76 milyon insanın yaşadığı Türkiye'de yaşıyorum.
%99'unun müslüman olduğu söyleniyor.
Öyle olsaydı %99'unun safı bir olurdu değil mi?
Safımız bir değil belli ki...
Sahi bir safımız var mı hala?
Var ise nerede bu saf?
Var olan safımız ne kadar belli?
Biliyorum ''ne diyor bu saf?'' diyeceksin fakat
karınca bile bir damla su ile yangına (safına) doğru ilerlemiyor muydu?
Biz ise elimizde iphone'larla samsung galaxy'lerle çıktık yola foursquare ve instagram'da yangına koşuyoruz.

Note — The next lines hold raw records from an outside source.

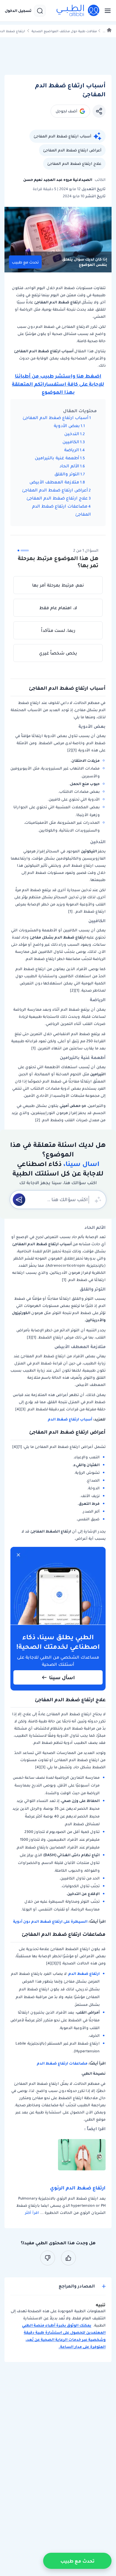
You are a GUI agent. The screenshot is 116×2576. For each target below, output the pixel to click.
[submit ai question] (19, 1199)
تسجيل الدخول (18, 11)
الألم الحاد (69, 466)
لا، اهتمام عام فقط (58, 607)
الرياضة (71, 449)
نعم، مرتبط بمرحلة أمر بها (58, 585)
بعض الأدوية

Derdimizin ne olması gerek?
Sahi bir derdimiz var mı?
Görünen dertlerimiz;
fotoğraf ve video paylaşmak
hayatta okumadığımız adamlardan yaranacağımız (alkış alacağımız) kitle için güzel okkalı sözler paylaşmak
metalaşmak
cv düzmek
kariyer kaygısı gütmek
gösteriş yapmak
gezmek tozmak
okula gitmek ama ilim almak için değil meslek sahibi olup
para biriktirmek ve daha bir sürü dünyevi şeyler için vs...
Peki ya Kur'an-ı Kerim'e ve sünnetlere göre yaşamak?
Yukarıda yapılan eylemlerle Kur'an-ı Kerim ve sünnetlerin örtüştüğünü hiç bir Allah'ın kulu söyleyemez.
Hayatını kariyer için harcayan ne adamlar biliyorum/biliyorsun hatırla, kariyer ile para kazanıp lüks içinde hayat sürme heveslileri...
Kanaatkârlık hatırlanası bir kavram oldu günümüzde halbuki büyüklerimiz ''aza kanaat etmek'' derdi bizlere.
Para ahlâkı törpülemiyor mu?
Fakr (fakirlik) hakikaten "muhtaç olmak" demektir.
Hangimiz muhtaç değiliz?
İnsan özü gereği muhtaç değil midir?
Sırat köprüsünden geçmek boğaz köprüsünden geçmeye benzemeyecek,
çünkü o kıldan ince kılıçtan keskin.
Bir kaç hadisle durumu netliğe kavuşturalım.
“Cennetin kapısında durup baktım. Bir de gördüm ki, içeri girenlerin çoğu yoksullardı. Zenginler ise hesap vermek için alıkonulmuştu. Ayrıca onlardan cehennemlik olanların da cehenneme sevkedilmeleri emrolunmuştu.”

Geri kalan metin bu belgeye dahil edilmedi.